Por Eduard López Arcos
Parece que vamos pasando fases como en el juego de Super Mario Bros. ¿Qué tal estás llevando esta situación? ¿Has tenido la oportunidad de coger ya tu moto y de reencontrarte con esas sensaciones tan familiares que añorabas? Hace unos días salí, por fin, a dar una vuelta con mi BMW F 800 GS. ¡Cuánto me gusta Tormenta!

Una vida tranquila

Mi vida durante estos meses de confinamiento ha sido igual de tranquila que siempre, salvo grandes diferencias, claro. Hacía mucho tiempo que no permanecía en un mismo lugar durante un largo periodo. Mis dudas ahora se centran en si voy a posponer las propuestas que estaba preparando para las rutas por el desierto de Marruecos. Todavía es pronto para concretar algunos planes. Todo se tambalea aún, hay incertidumbre y poner fechas para los proyectos es complicado, sobre todo cuando existen fronteras de por medio. Por otro lado, me parece que todos tenemos ganas de tirar ‘palante’ y, si nos lo proponemos, podemos unir fuerzas y ayudarnos. Pienso que es crucial no olvidar que todos vivimos una situación complicada, unos más que otros. Mantener la conciencia sobre este punto creo que nos ayudará, entre todos, a establecer un nuevo rumbo.

Seguir soñando

Dejando de lado el cuándo y por dónde nos podremos mover, a medida que sigamos pasando las pantallas del juego, ¿cuál te gustaría que fuese tu primer destino en moto post-confinamiento? ¿Te gustaría coger tu moto y rodar hacia algún lugar al que nunca hayas estado antes? ¿O quizás prefieres ir a visitar a algunos parientes y amigos para ver cómo están? Me parece que, además de ser dos muy buenas opciones, ambas son necesarias, tanto para nosotros como para nuestras monturas, que también lo agradecerán.

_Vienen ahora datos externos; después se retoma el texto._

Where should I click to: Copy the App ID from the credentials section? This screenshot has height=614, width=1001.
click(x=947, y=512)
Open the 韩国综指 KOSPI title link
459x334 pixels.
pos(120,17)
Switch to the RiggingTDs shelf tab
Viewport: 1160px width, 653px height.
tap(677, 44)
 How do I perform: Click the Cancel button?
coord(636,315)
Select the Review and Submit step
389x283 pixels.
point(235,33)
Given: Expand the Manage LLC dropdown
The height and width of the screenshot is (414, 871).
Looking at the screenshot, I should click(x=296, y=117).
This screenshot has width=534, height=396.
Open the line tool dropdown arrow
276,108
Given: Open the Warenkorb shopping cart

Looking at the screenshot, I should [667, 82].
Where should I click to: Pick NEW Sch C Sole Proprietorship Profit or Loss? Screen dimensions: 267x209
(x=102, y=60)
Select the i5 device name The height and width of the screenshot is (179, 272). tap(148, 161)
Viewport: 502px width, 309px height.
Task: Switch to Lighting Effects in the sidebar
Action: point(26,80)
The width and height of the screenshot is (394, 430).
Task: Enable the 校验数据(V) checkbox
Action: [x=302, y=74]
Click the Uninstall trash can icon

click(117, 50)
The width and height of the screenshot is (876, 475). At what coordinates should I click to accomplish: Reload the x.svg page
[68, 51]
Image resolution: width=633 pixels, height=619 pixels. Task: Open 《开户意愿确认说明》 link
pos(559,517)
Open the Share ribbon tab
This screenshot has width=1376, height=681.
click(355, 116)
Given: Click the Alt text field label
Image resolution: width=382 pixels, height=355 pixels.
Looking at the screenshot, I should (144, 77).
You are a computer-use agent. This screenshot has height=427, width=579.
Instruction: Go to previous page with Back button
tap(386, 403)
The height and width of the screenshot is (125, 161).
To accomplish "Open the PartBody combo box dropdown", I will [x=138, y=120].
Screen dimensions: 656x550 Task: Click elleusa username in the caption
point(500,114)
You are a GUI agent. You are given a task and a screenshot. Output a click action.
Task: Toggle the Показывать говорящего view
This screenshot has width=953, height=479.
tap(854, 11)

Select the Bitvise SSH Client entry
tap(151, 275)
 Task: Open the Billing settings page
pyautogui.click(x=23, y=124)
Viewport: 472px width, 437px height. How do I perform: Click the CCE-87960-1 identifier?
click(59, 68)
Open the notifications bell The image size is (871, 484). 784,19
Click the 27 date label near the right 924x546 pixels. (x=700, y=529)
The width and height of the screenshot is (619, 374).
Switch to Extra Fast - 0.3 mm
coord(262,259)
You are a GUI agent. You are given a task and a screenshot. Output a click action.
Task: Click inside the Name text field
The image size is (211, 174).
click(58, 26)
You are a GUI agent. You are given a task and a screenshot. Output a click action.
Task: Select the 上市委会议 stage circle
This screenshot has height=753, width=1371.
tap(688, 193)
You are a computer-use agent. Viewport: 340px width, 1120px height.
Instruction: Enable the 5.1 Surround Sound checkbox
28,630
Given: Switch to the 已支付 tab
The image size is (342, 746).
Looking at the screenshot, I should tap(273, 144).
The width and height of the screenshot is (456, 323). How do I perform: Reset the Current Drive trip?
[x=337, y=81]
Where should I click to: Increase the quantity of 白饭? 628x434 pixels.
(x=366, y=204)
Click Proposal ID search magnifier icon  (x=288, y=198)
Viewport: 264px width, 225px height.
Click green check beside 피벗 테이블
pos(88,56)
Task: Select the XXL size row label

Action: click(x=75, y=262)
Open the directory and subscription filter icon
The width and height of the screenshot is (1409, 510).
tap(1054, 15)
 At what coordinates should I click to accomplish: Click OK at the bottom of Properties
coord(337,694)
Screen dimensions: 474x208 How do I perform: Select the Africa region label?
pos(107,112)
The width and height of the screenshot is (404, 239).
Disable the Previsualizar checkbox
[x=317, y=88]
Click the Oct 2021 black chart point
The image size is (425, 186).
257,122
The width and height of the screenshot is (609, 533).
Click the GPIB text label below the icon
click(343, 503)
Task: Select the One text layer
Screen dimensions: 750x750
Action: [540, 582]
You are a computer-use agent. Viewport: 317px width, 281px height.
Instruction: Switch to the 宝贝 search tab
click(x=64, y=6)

Desde hace más de tres años paso parte de la temporada en el sudeste asiático. Me apasionan las culturas diferentes a la nuestra, y en ellas encuentro los estímulos que necesito para funcionar. Espero poder volver pronto.

Deseo que estés bien y que pronto tengamos la oportunidad de coincidir en algún punto del camino. Hasta entonces, sigue cuidando de ti y de los tuyos, y también de tu preciada moto. Pero, sobre todo, cuida de tus sueños e ilusiones, el pilar de nuestras vidas.